> _TEXT FOR ANALYSIS_:
◆ ◆ ◆ ◆

In Burghausen, we established new protective measures for the stormwater sewer system in the period under review: to avoid substance discharge into the stormwater sewer, special mats are now available for gullies and manhole covers. The aim is to prevent substances such as petrol, hydraulic fluid or products from plants from running into the stormwater sewer via the road drainage system in the event of an accident involving substance escapes.

The process water used at Nünchritz comes from on-site wells (2016: 4,059,847m3, 2015: 4,291,069 m3). Drinking water accounts for less than 1 percent of our total water use at this site.

We built a new culvert at the Nünchritz site in 2015, because the two existing water supply lines are already 50 and 80 years old. The process water needed for production is extracted from wells on the left side of the Elbe river and conveyed underneath the Elbe and into the site. The new culvert did not alter water use; the well water flow rate averages at around 500 m3 per hour. The water is primarily used for cooling plants; wastewater passes through the treatment plant and back to the Elbe.

“Save Wastewater and Make a Profit” was the title of a special Employee Suggestion Program initiative that took place at the Nünchritz site from December 2014 to September 2015. The purpose of the initiative was to encourage employees to develop ideas for conserving and recycling water in production, thereby raising their general awareness for reducing wastewater. In the course of the initiative, wastewater in the central wastewater treatment plant at Nünchritz went down by some 5 percent. Since 2010, specific water use at Nünchritz has halved, even though wastewater volumes rose overall due to polysilicon production expansion.

Despite higher purity requirements, we have conserved water in production at Siltronic, e.g. by using circulation water in processes with lower purity requirements, letting the purification bath stand for longer, and reusing concentrate from reverse osmosis for mechanical processes (such as air scrubbers, lapping and wire-sawing). Siltronic has saved around 39 percent water at its Portland, USA, site since 2013, for example. We monitor the use of ultrapure water in wafer production; Siltronic achieves a water-recycling rate of up to 45 percent.

◆ ◆ ◆ ◆

> _WORK INSTRUCTIONS_: Transcribe the passage of the text on water management starting with "We built a new" and going on through "to the Elbe.". The records that come next are independent material with no connection to the text on water management.

◆ ◆ ◆ ◆

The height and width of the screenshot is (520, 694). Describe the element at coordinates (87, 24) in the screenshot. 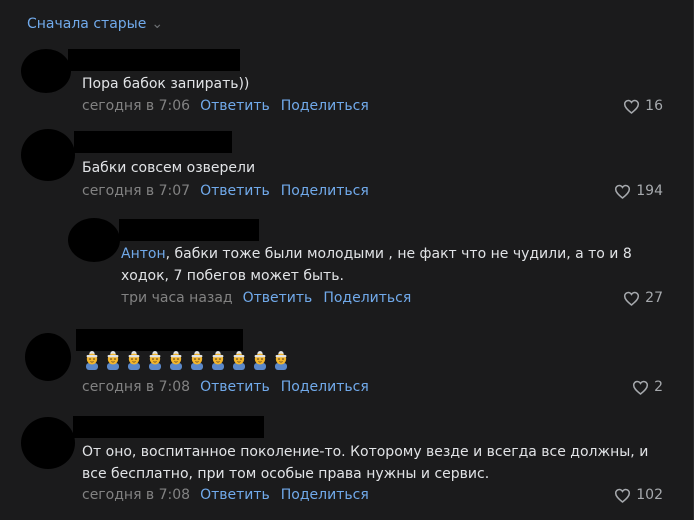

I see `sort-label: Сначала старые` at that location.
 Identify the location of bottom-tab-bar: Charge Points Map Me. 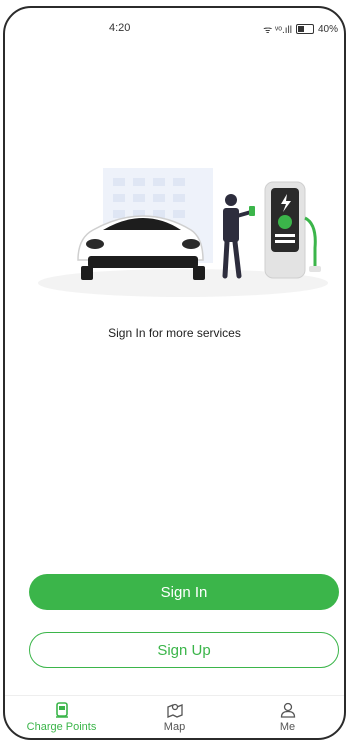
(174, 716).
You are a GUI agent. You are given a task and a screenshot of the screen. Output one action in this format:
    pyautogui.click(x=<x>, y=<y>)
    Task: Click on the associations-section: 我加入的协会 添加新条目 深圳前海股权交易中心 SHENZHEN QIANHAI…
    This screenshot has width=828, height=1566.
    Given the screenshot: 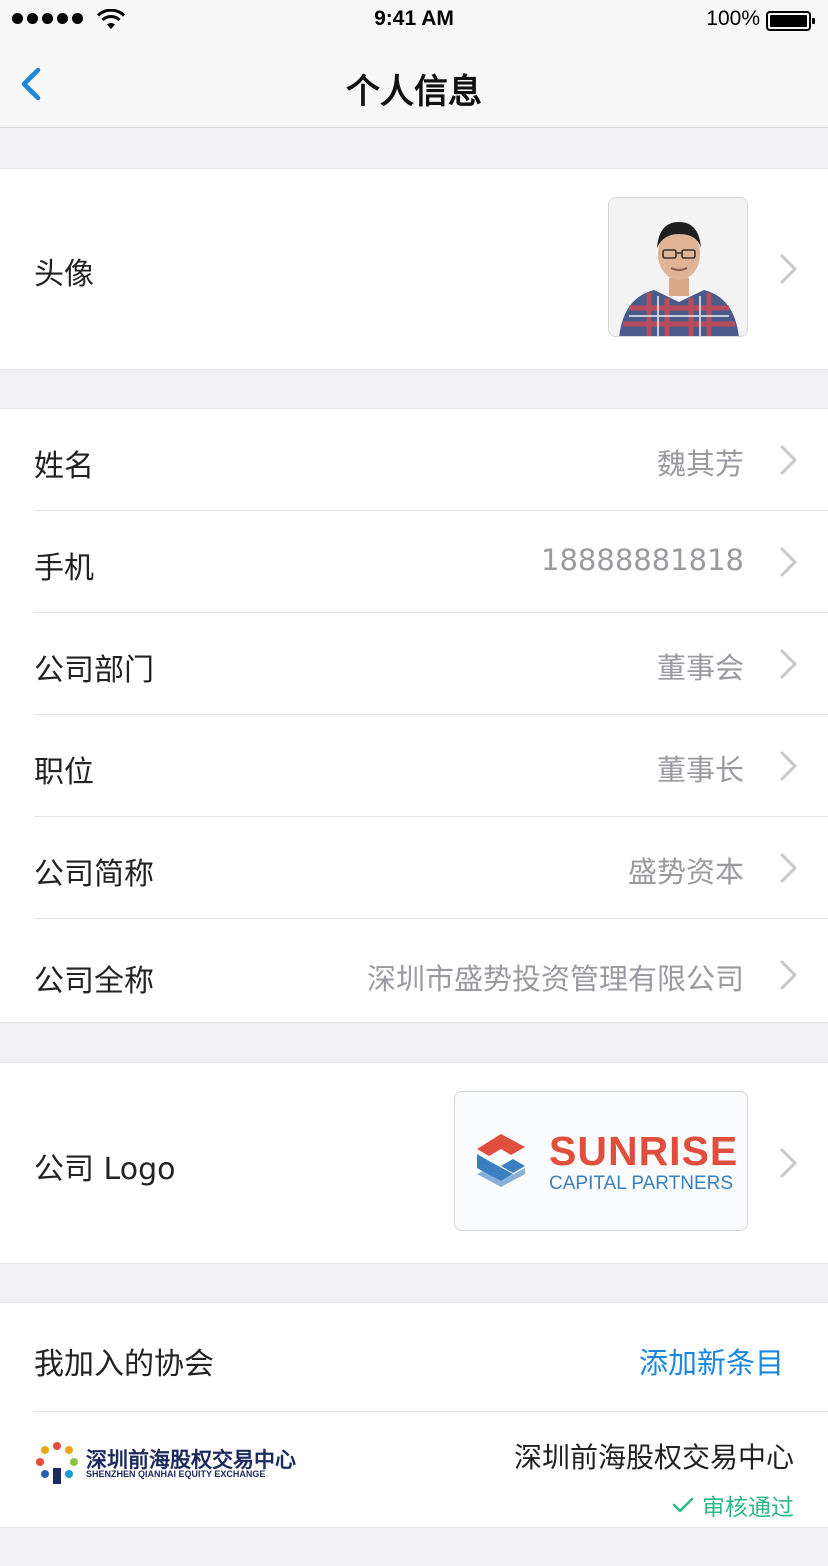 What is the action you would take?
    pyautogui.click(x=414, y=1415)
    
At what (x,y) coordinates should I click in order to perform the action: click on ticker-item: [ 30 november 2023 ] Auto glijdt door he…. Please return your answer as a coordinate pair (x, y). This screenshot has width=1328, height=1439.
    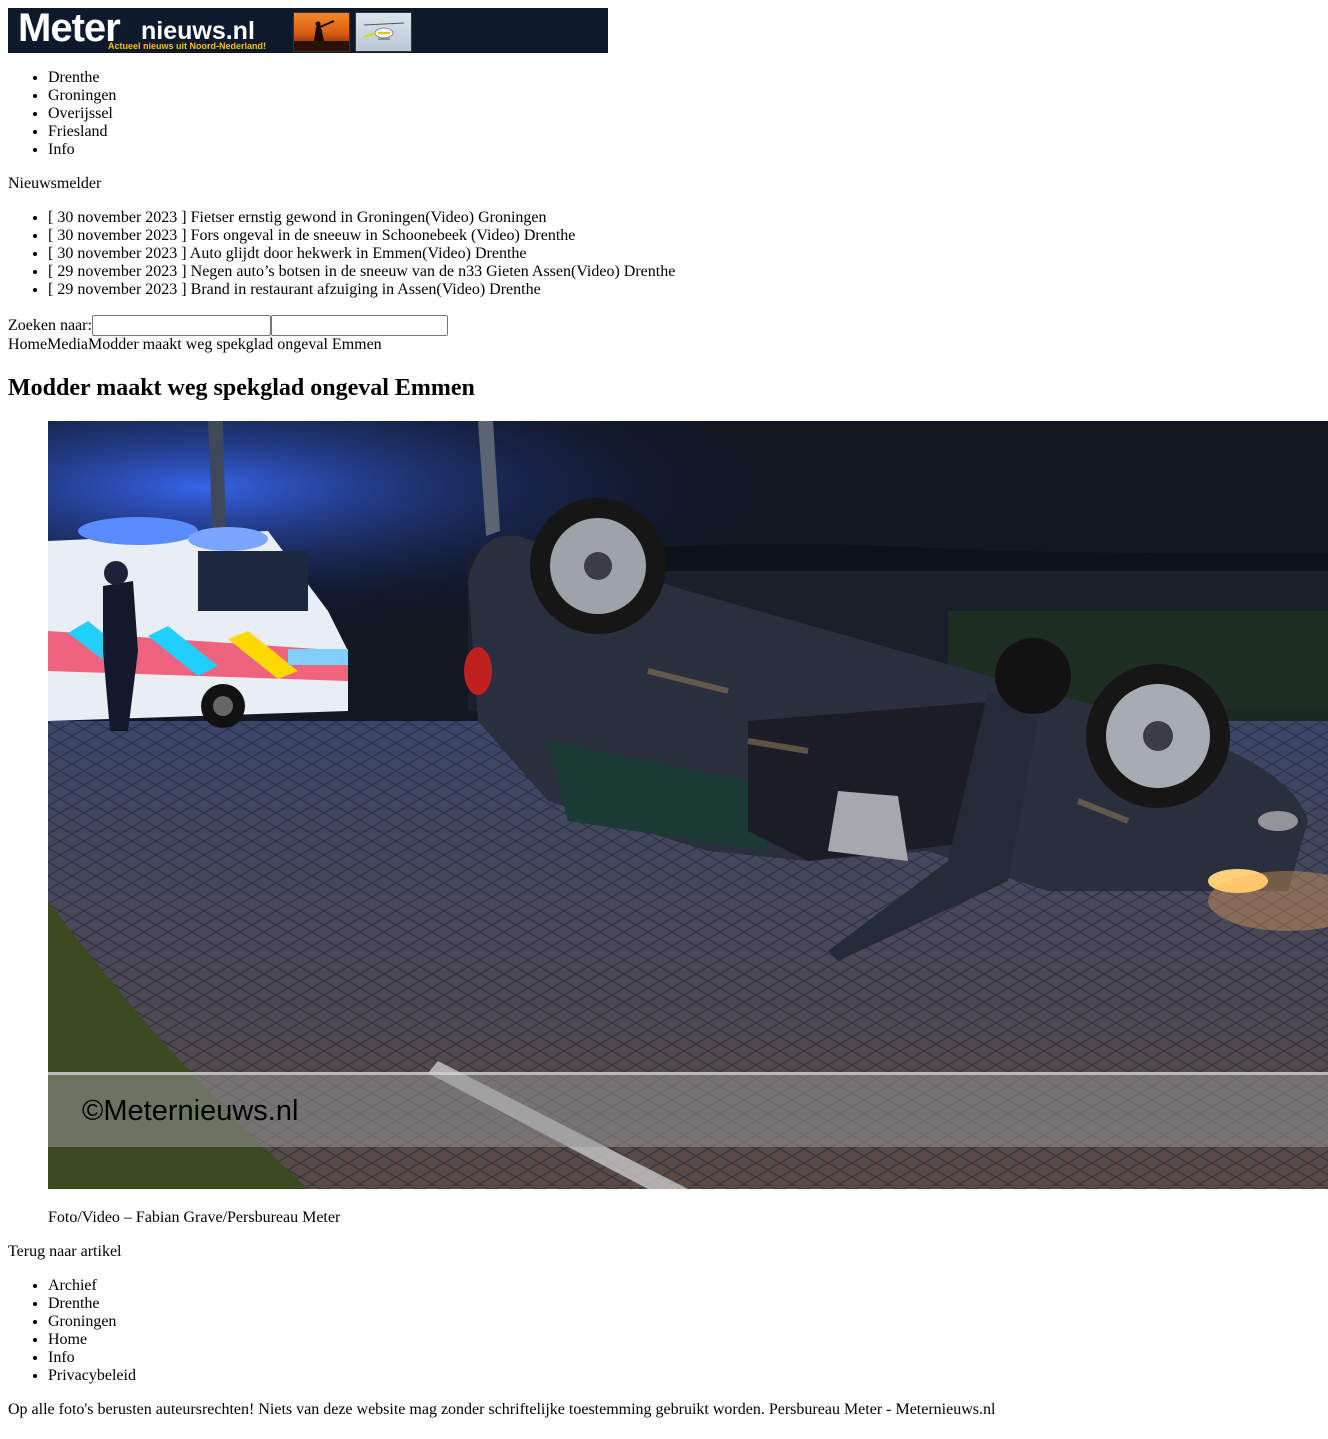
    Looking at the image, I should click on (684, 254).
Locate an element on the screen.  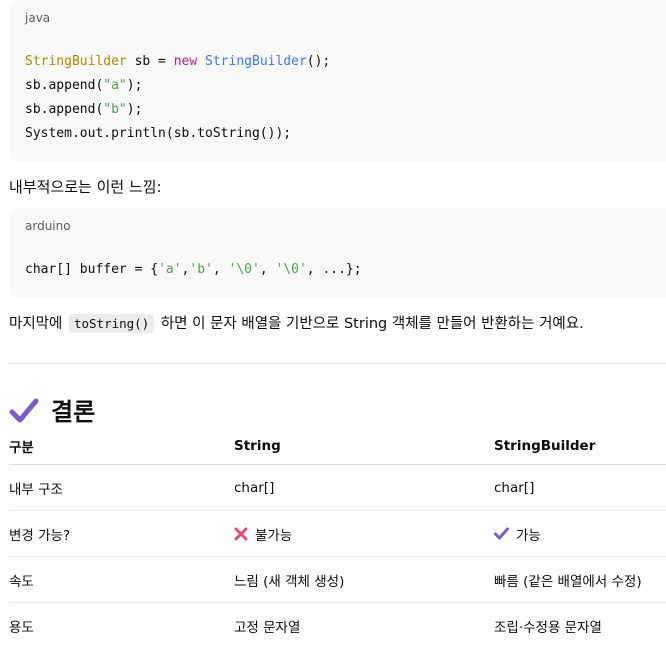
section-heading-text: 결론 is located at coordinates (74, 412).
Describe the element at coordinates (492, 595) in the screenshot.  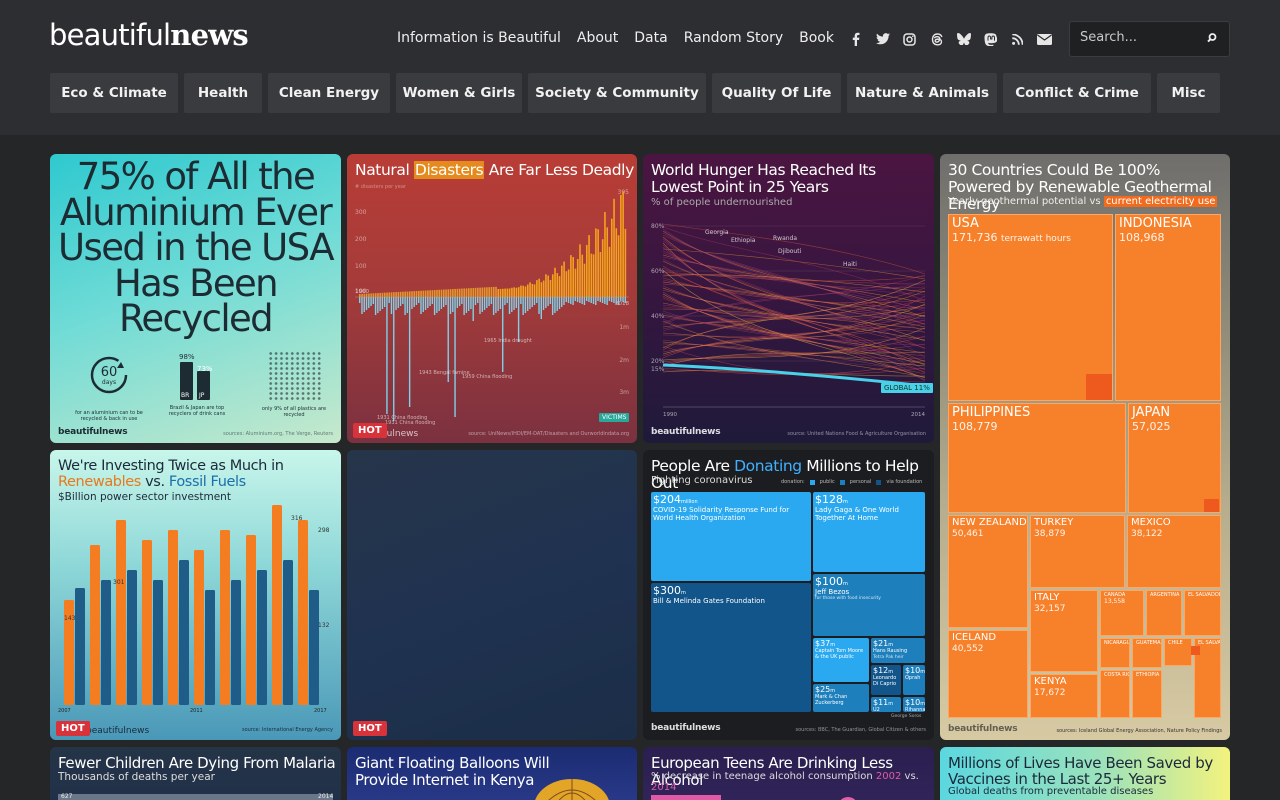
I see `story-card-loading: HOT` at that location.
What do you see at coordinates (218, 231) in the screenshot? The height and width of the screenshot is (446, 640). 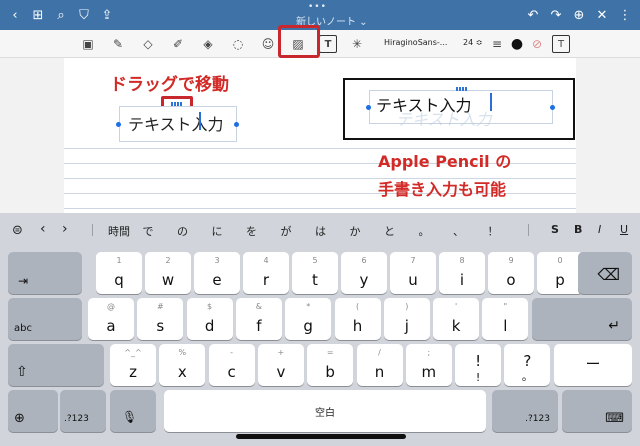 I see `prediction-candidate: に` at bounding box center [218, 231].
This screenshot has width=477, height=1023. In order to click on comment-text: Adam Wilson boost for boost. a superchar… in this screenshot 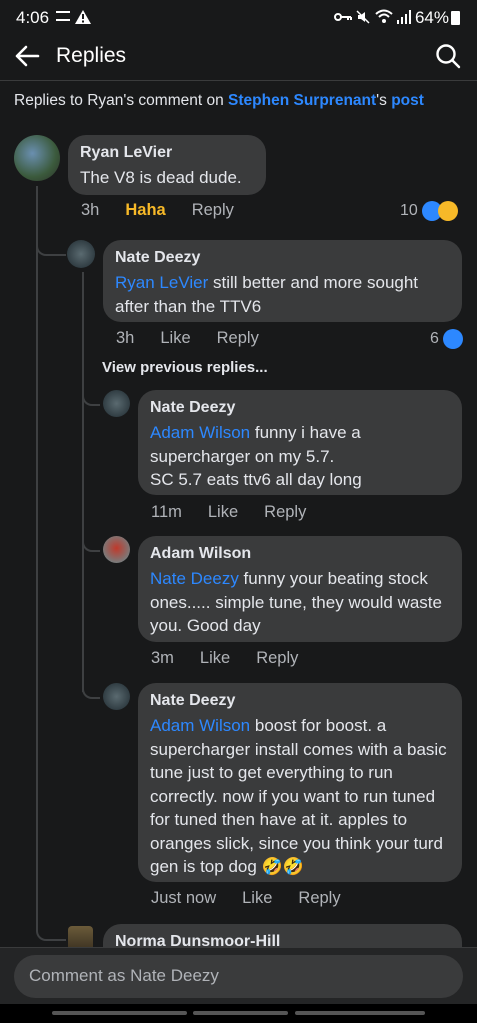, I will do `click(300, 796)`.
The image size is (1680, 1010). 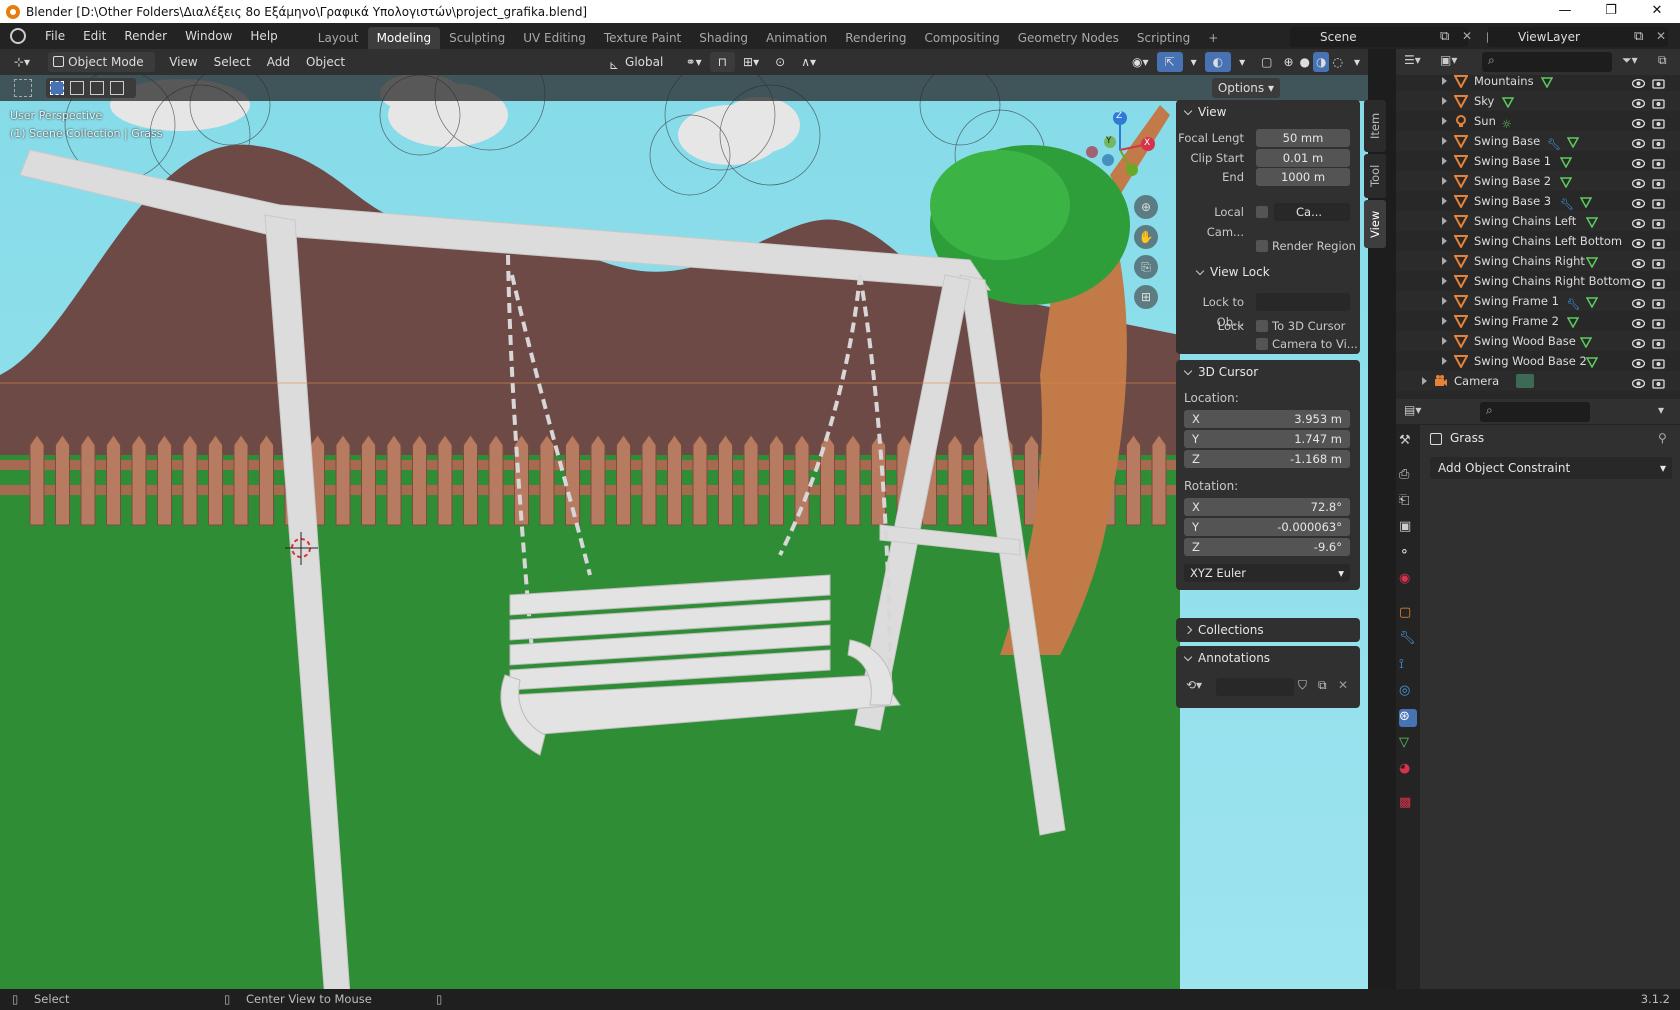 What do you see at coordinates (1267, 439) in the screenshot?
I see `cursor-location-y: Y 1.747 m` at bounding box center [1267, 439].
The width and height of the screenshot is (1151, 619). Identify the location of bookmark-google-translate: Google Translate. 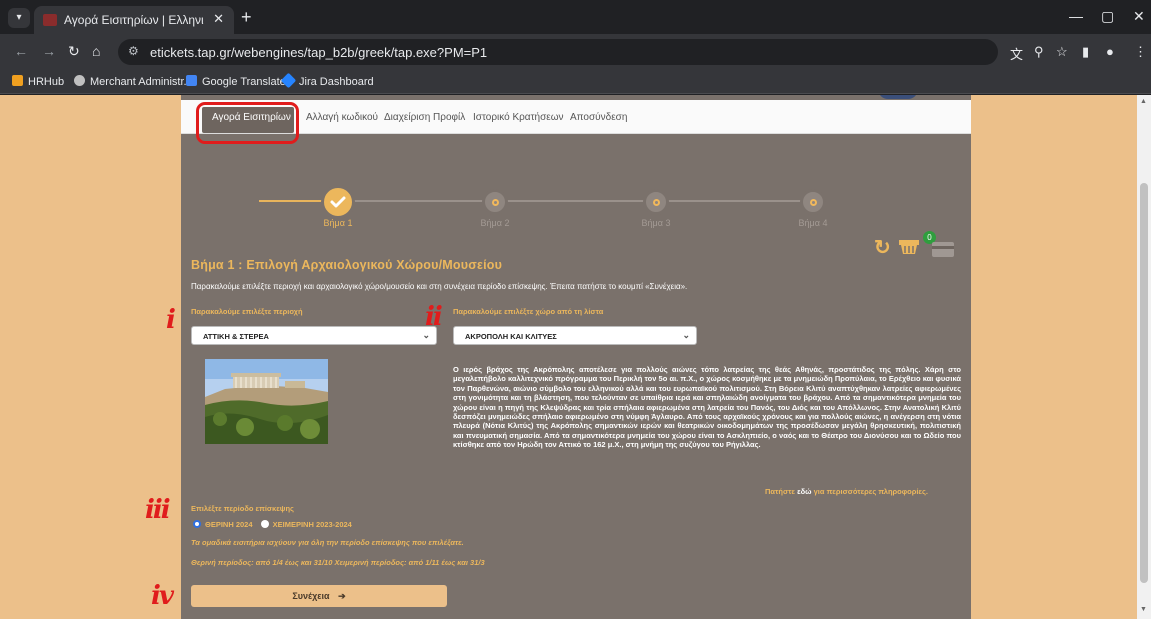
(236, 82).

◆ ◆ ◆ ◆

> _WORKED SOLUTION_:
We built a new culvert at the Nünchritz site in 2015, because the two existing water supply lines are already 50 and 80 years old. The process water needed for production is extracted from wells on the left side of the Elbe river and conveyed underneath the Elbe and into the site. The new culvert did not alter water use; the well water flow rate averages at around 500 m3 per hour. The water is primarily used for cooling plants; wastewater passes through the treatment plant and back to the Elbe.